## Problem:
Turn the lines of all the records into a numbered list, skipping any blank lines. Leave the pictures out of your answer.

╭─ Dataset records

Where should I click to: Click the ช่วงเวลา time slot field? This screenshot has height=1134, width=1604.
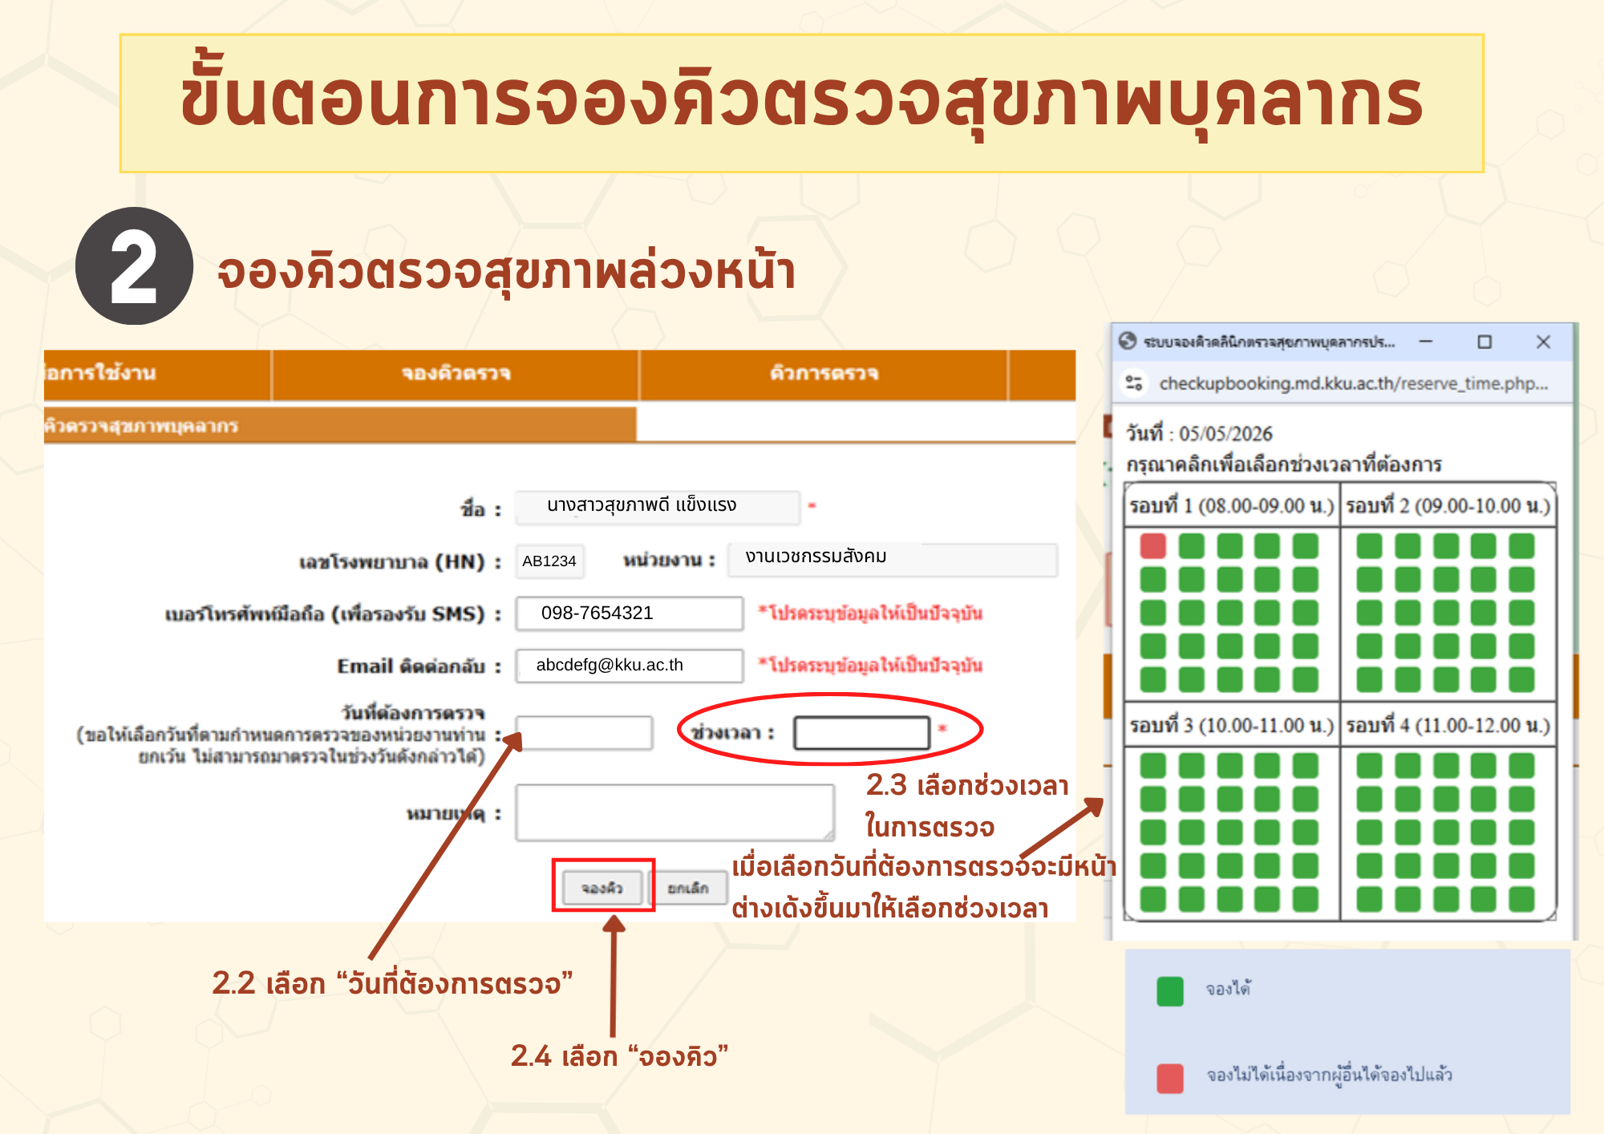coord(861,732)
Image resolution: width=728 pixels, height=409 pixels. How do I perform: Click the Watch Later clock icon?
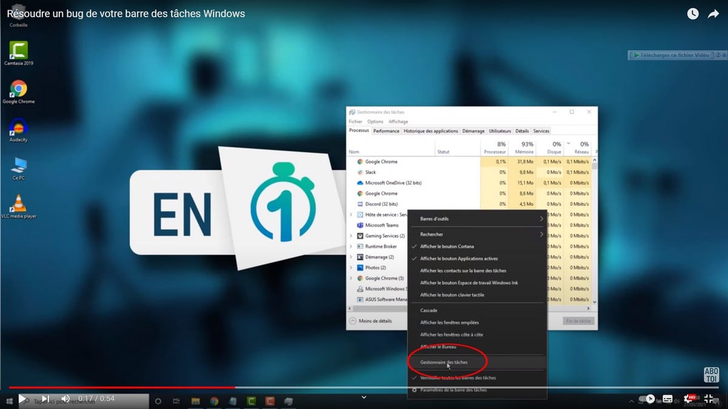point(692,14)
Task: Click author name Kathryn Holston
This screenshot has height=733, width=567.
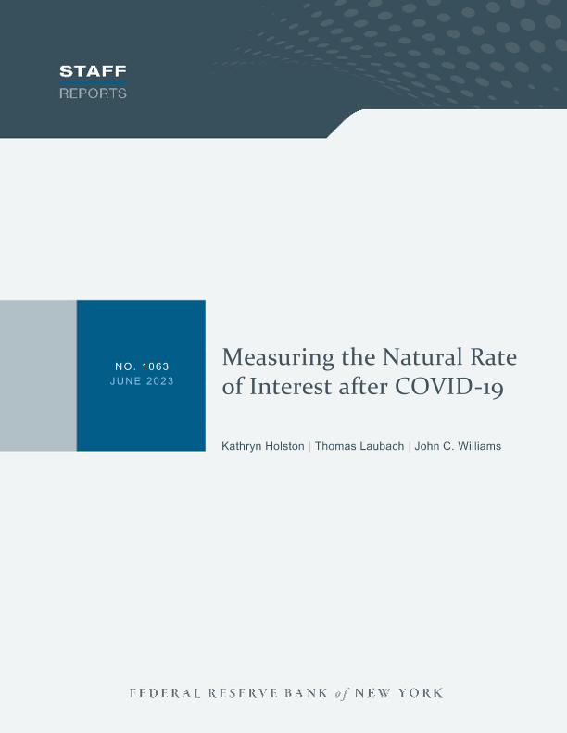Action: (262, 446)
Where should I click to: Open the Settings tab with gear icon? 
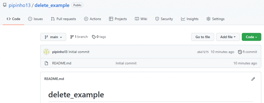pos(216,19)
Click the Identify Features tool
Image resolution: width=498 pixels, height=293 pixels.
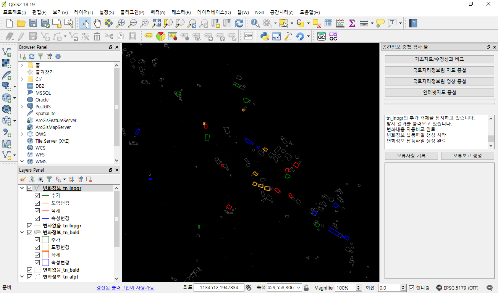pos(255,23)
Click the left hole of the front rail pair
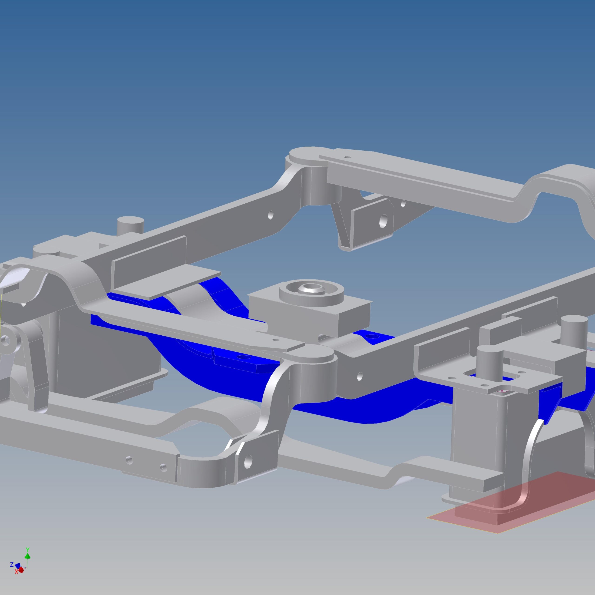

╰─

## Result:
1. Where should I click to: Click the ช่วงเวลา time slot field? This screenshot has height=1134, width=1604.
2. coord(861,732)
3. Image resolution: width=728 pixels, height=409 pixels. How do I perform: Click the Watch Later clock icon?
4. point(692,14)
5. Task: Click author name Kathryn Holston
6. This screenshot has height=733, width=567.
7. Action: (262, 446)
8. Where should I click to: Open the Settings tab with gear icon? 
9. pos(216,19)
10. Click the Identify Features tool
11. Image resolution: width=498 pixels, height=293 pixels.
12. pos(255,23)
13. Click the left hole of the front rail pair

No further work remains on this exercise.